President Barack Obama has praised police in Dallas for protecting Americans' right to protest. He called for unity in the wake of the killings of five officers in the city.

https://p.dw.com/p/1JNtf
President Barack Obama at memorial service in Dallas
Image: Getty Images/T. Pennington

Obama spoke at the Dallas memorial on Tuesday for five police officers who were killed by a lone gunman last week. "We know that the overwhelming majority of police officers do an incredibly hard and dangerous job fairly and professionally," Obama said. "They are deserving of our respect and not our scorn."

The memorial for five police officers shot in Dallas last week
The memorial for five police officers shot in Dallas last weekImage: Getty Images/T. Pennington

Politicians, police officers and families of the dead officers attended the ceremony.

"And when anyone, no matter how good their intentions may be, paints all police as biased or bigoted, we undermine those officers we depend on for our safety," Obama added.

"We mourn fewer people today because of your brave actions," Obama told his audience at the Morton H. Meyerson Symphony Center. "Despite the fact that police conduct was the subject of the protest, despite the fact that there must have been signs or slogans or chants with which they profoundly disagreed, these men and this department did their jobs as the professionals that they were."

While Obama said the attack would appear to have exposed the "the deepest fault line of our democracy," he said that Americans must reject such despair. The president commented: "I know that Americans are struggling right now with what we witnessed in the past week," Obama said. "I'm here to say we must reject such despair.

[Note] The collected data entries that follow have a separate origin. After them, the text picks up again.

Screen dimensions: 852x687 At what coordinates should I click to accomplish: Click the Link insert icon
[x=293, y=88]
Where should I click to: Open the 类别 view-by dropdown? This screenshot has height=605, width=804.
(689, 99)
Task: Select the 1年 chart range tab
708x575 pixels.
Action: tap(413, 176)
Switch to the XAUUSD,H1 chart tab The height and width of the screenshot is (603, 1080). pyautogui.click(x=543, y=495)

I'm here to insist that we are not as divided as we seem."

Obama condemned rhetoric suggesting harm to police, saying it did a disservice to the cause of justice." The president also said that "race relations have improved dramatically in my lifetime" but that no individual or institution was entirely immune to racial bias.

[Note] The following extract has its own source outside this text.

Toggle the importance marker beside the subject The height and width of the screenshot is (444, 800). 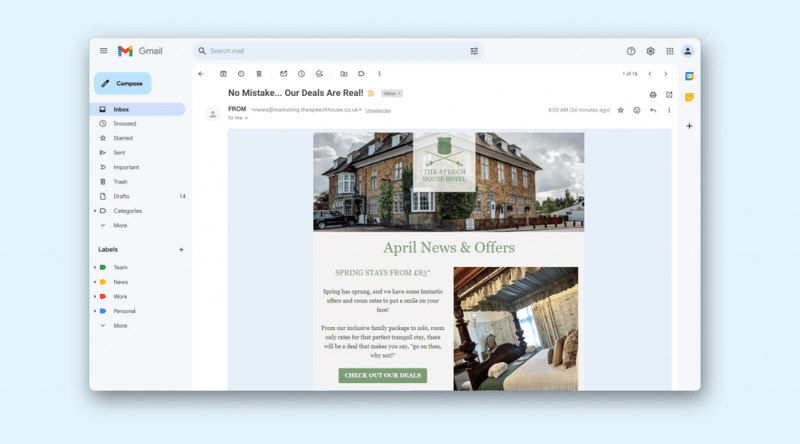click(x=371, y=93)
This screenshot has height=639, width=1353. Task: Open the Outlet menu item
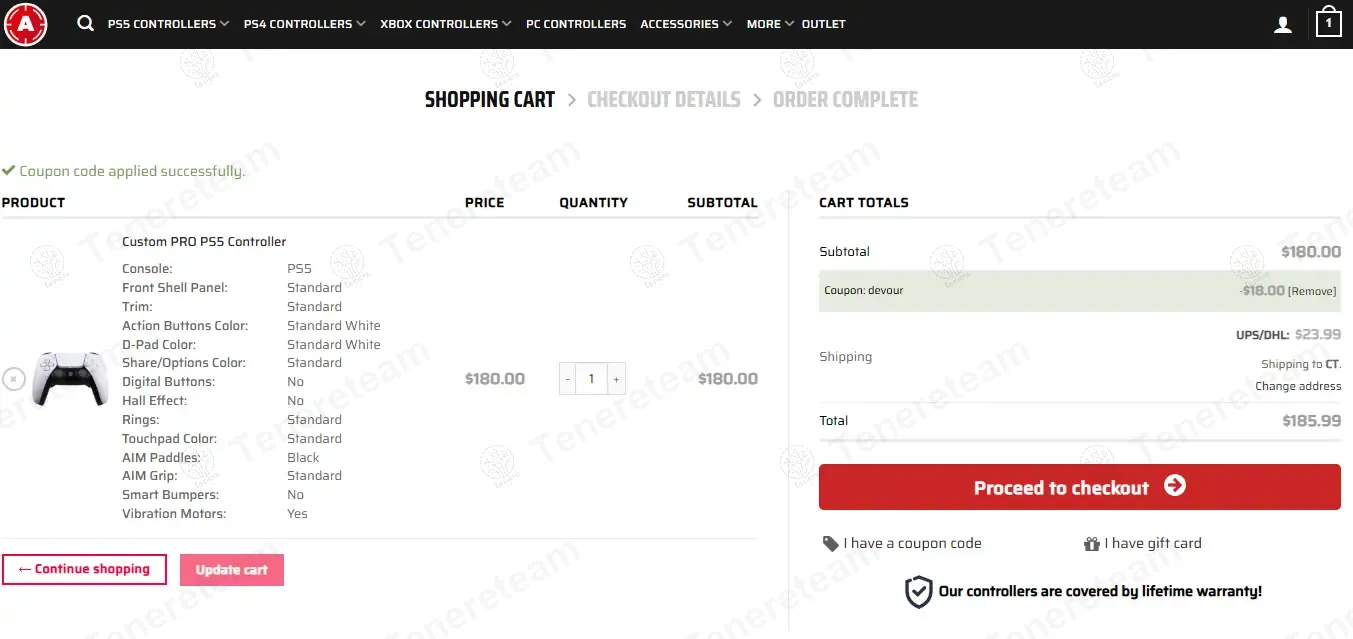[x=823, y=24]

The president, who has tried to implement changes to the laws on gun control, said: "I've been to too many of these things," in reference to memorials for people across America who have died in gun attacks.

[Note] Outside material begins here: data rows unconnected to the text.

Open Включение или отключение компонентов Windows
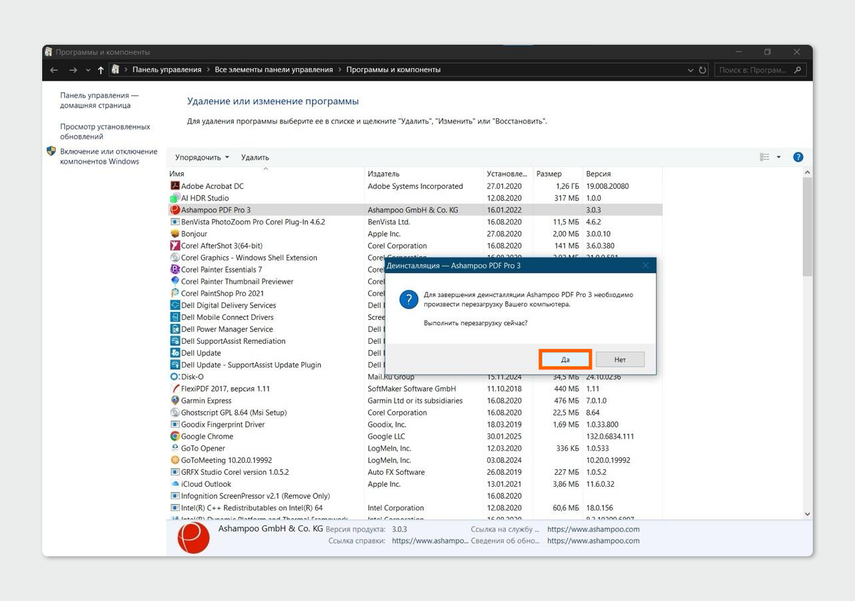This screenshot has width=855, height=601. click(x=99, y=156)
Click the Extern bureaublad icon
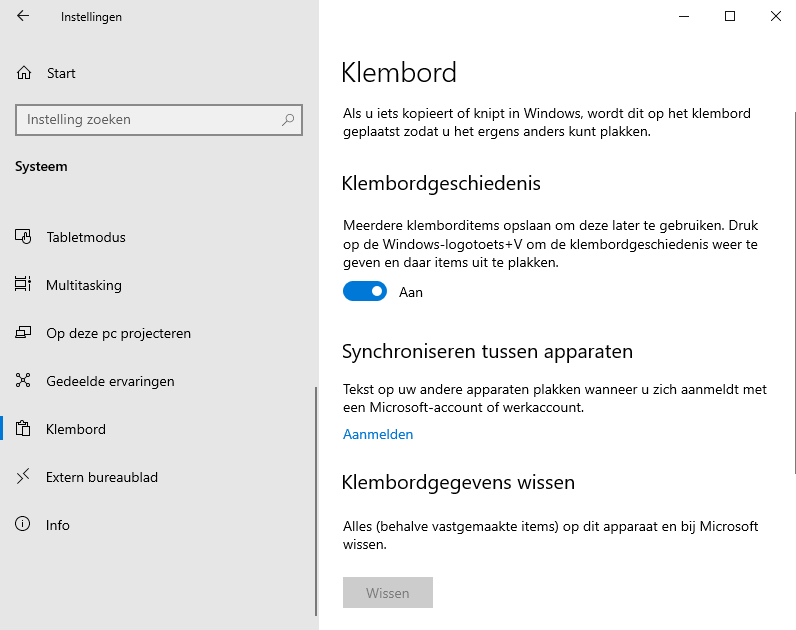796x630 pixels. 24,477
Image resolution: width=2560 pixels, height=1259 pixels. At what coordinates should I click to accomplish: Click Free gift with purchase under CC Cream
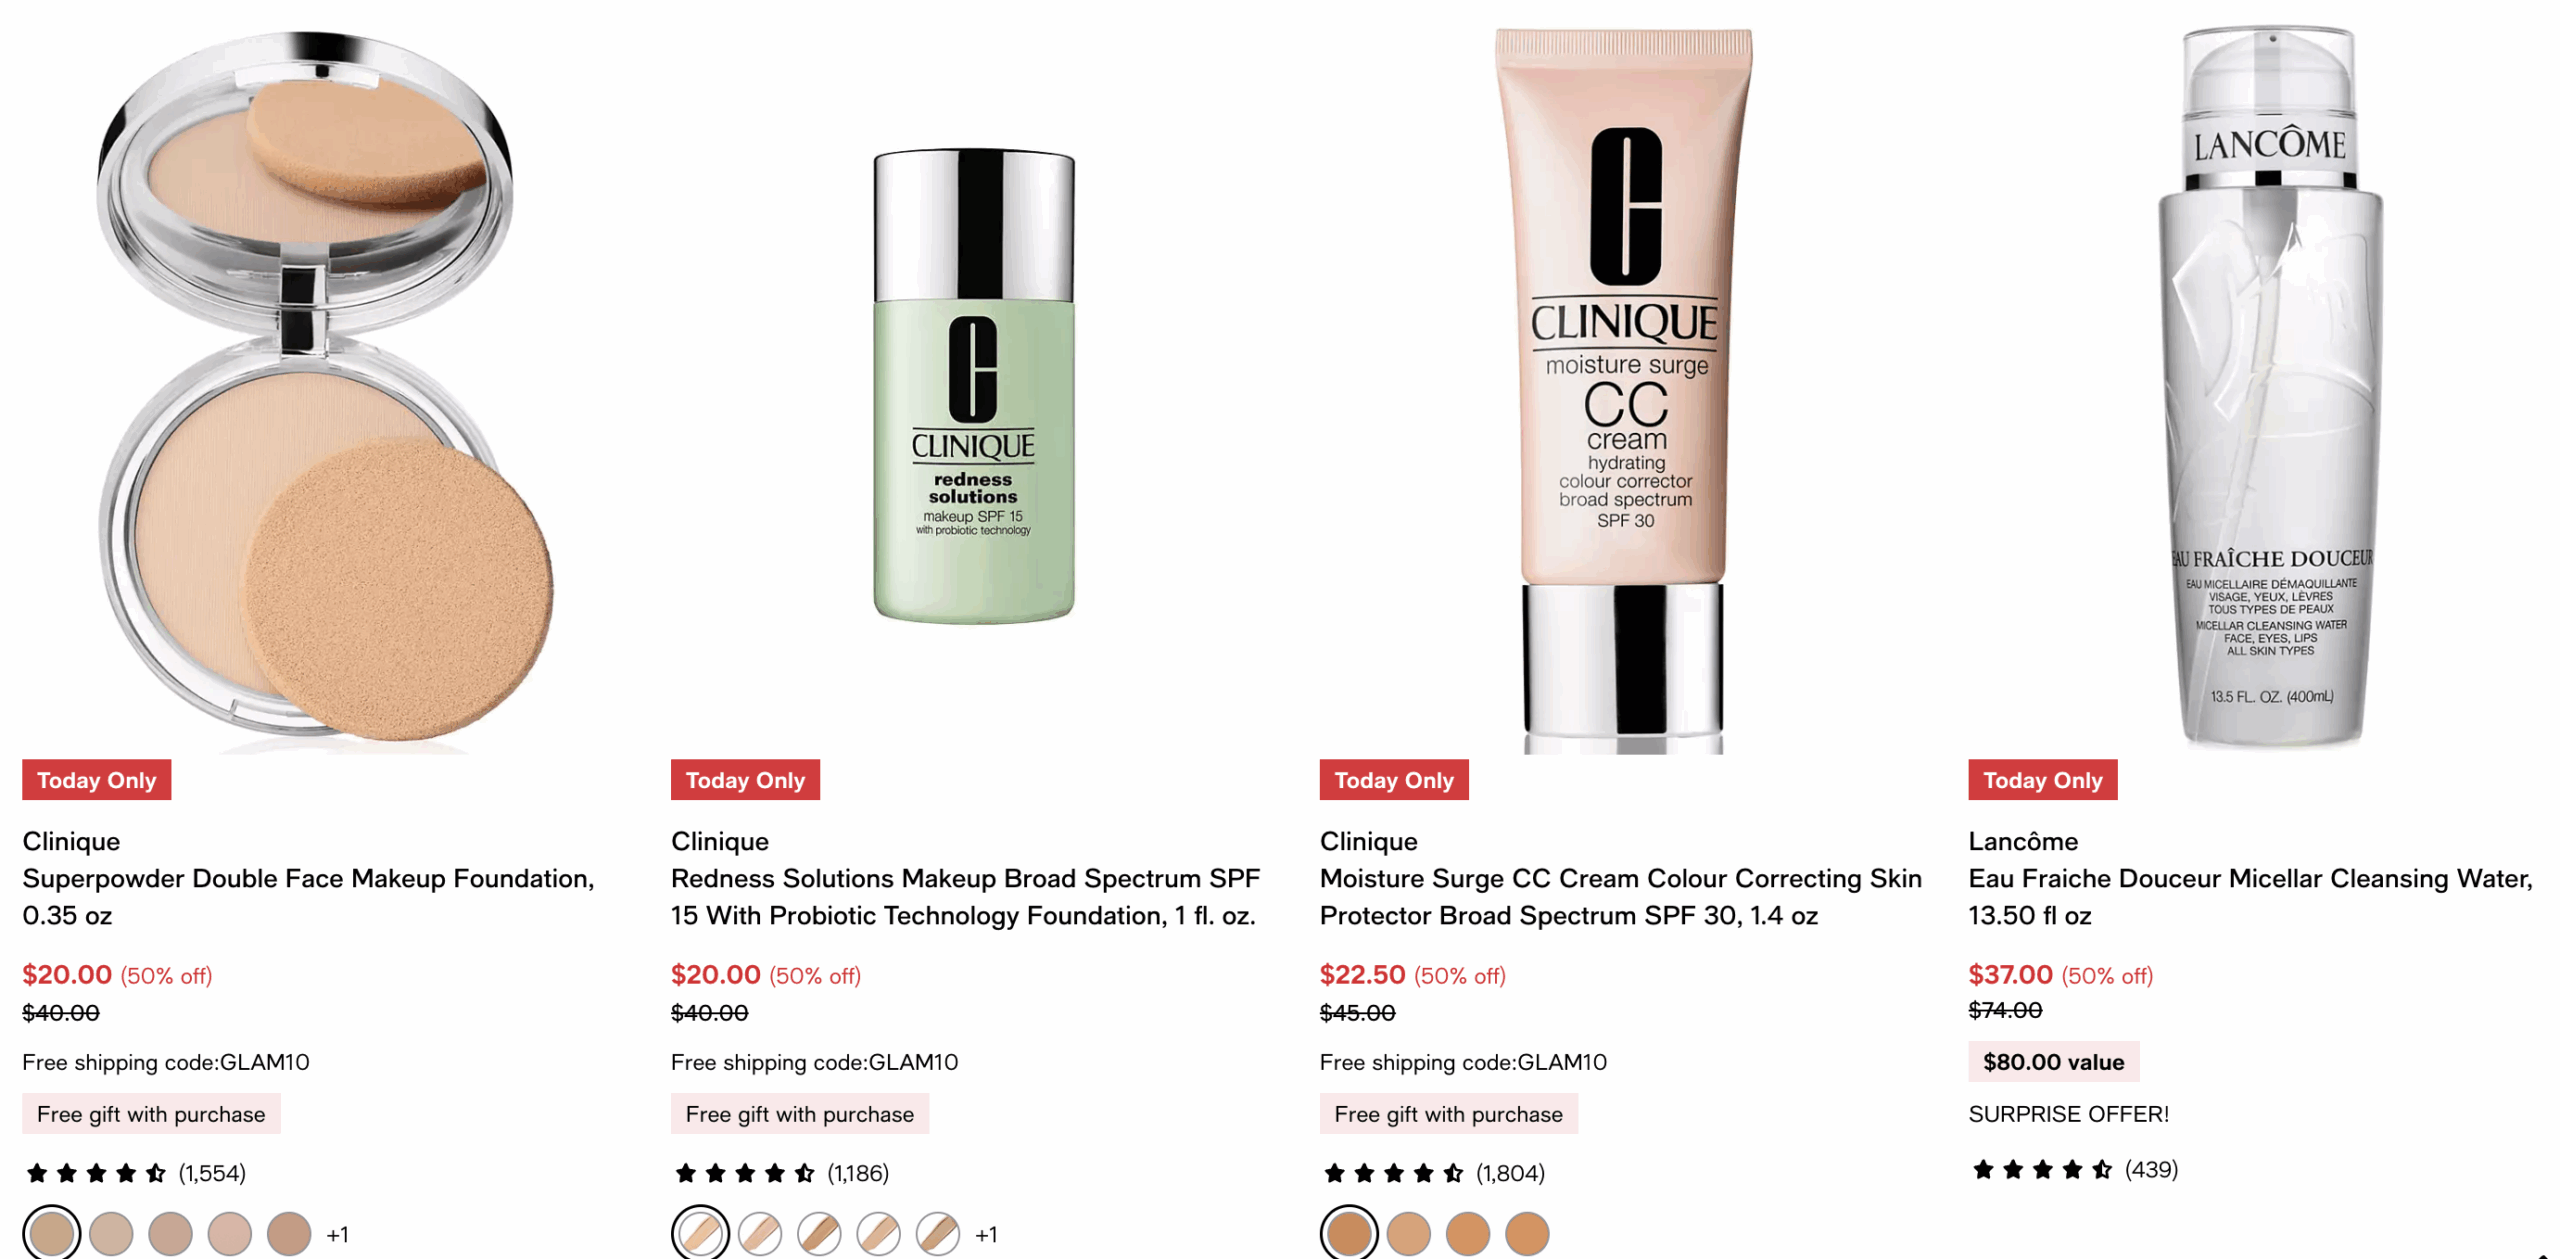(1448, 1113)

Also at the ceremony was former President George W. Bush, who lives near Dallas. Bush echoed Obama's sentiments: "At times it feels like the forces pulling us apart are stronger than the forces binding us together. Argument turns too easily into animosity," Bush said. "We do not want the unity of grief nor do we want the unity of fear. We want the unity of hope, affection and high purpose."

Following the ceremony Obama planned to meet with the families of the policemen who died and with others who were wounded.